▶ **Provided data**
———
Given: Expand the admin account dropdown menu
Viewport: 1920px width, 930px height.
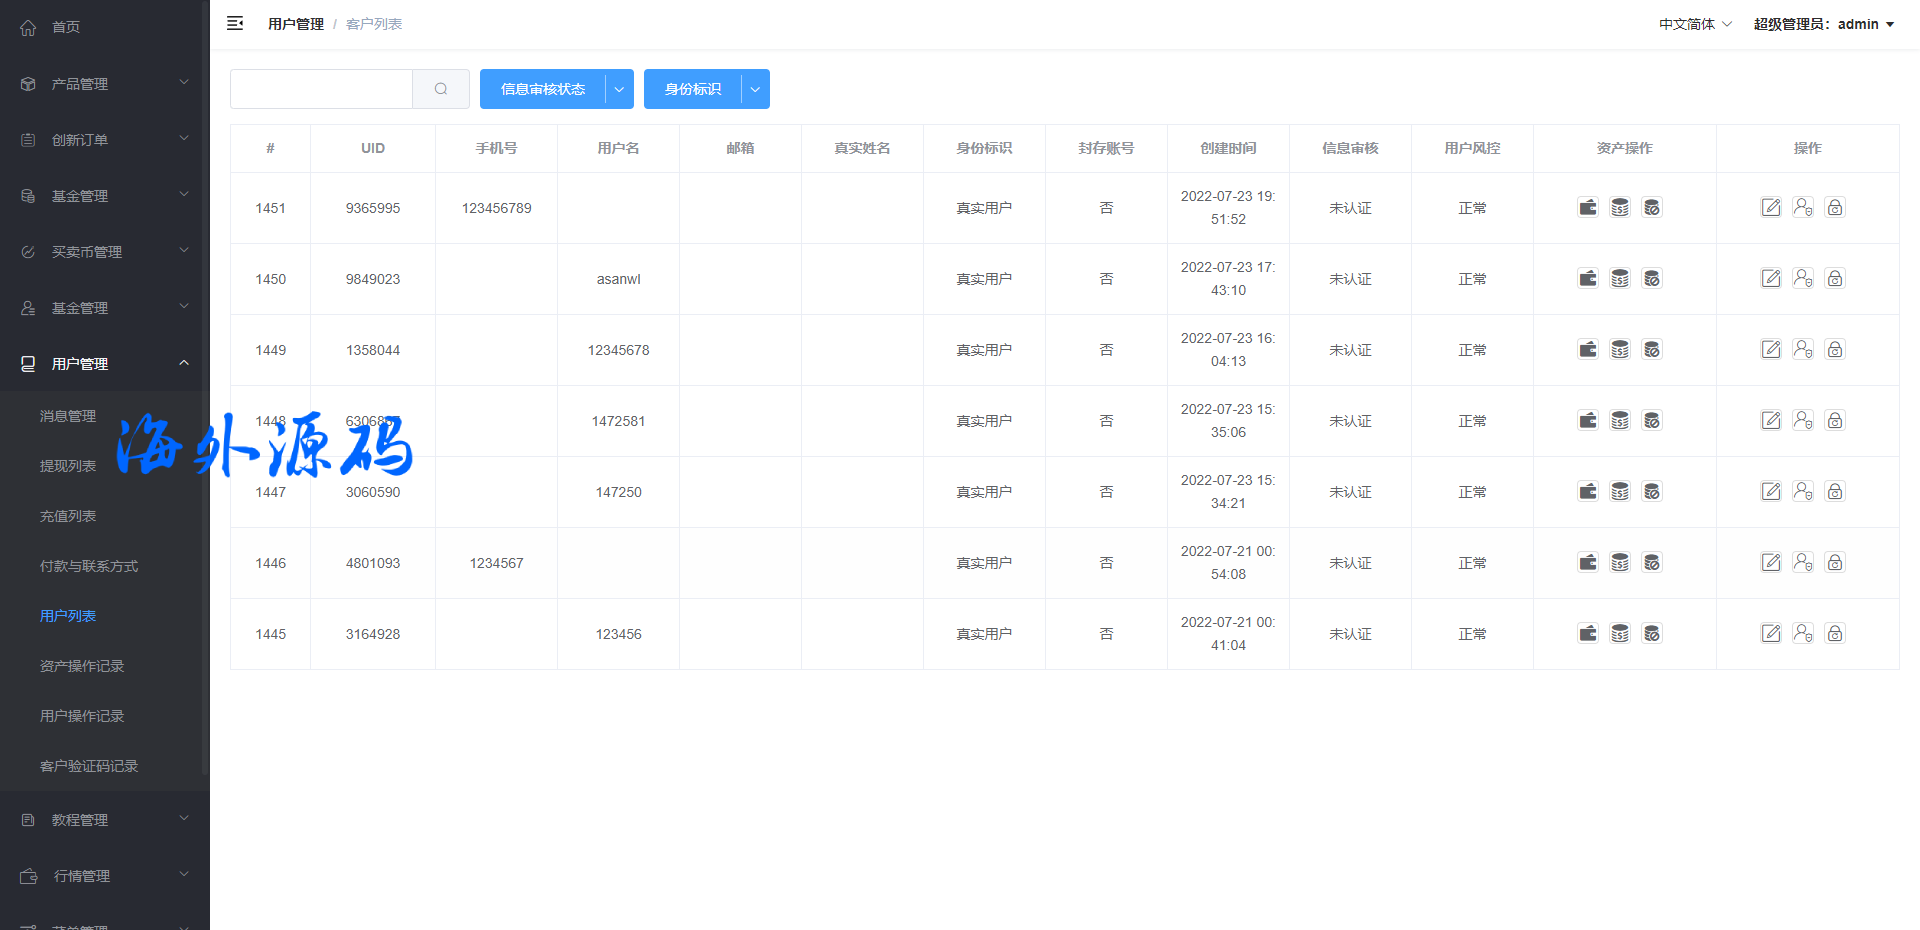Looking at the screenshot, I should point(1824,24).
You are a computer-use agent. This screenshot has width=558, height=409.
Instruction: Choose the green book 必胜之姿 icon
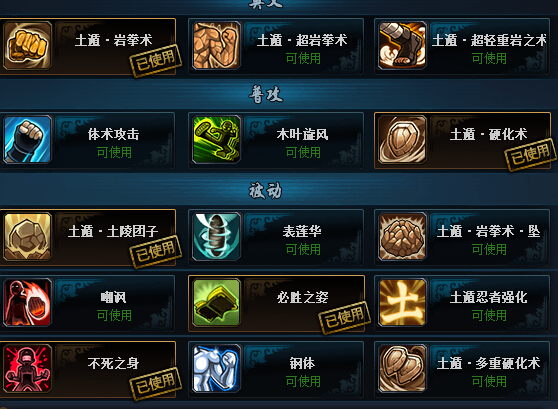[216, 302]
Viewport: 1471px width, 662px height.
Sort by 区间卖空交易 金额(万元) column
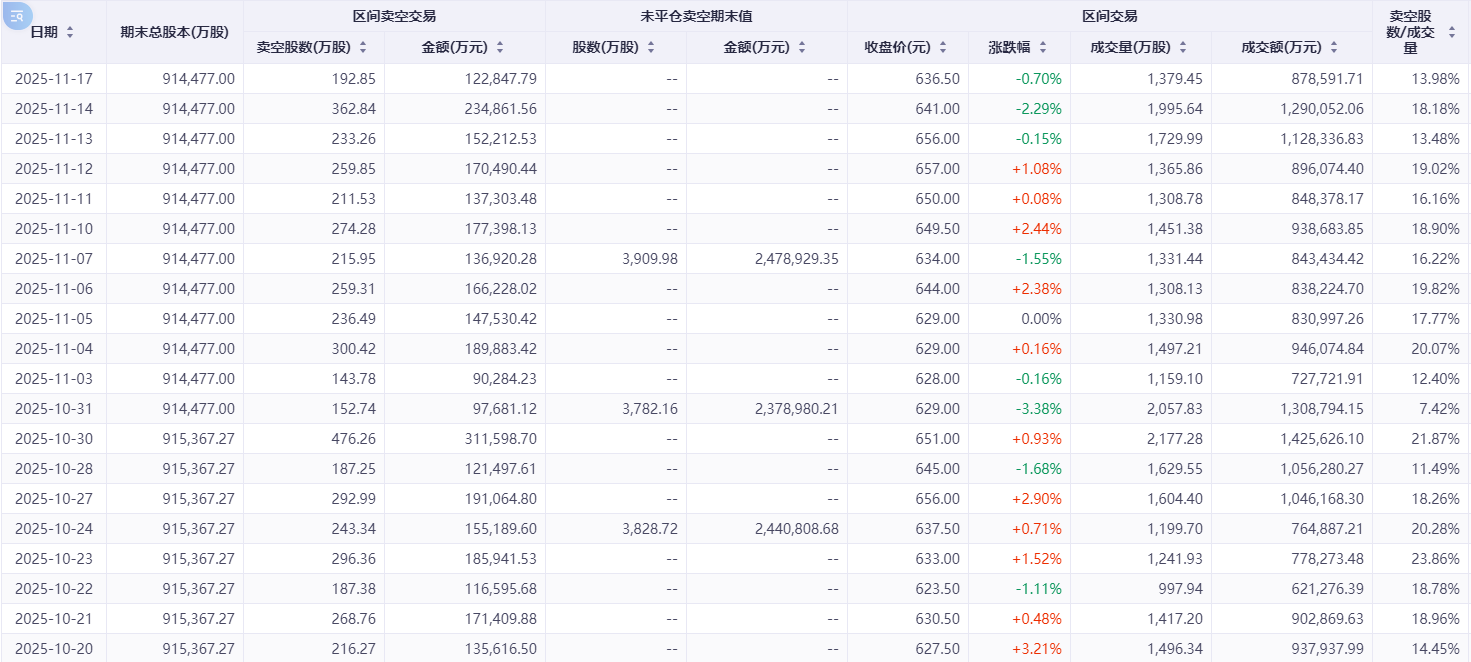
———
▶ **Task goal**
Pictures stay out. Return exactly the lines from the one with "Viewport: 1471px width, 662px height." through the last line of the data.

▶ **Task output**
Viewport: 1471px width, 662px height.
Sort by 区间卖空交易 金额(万元) column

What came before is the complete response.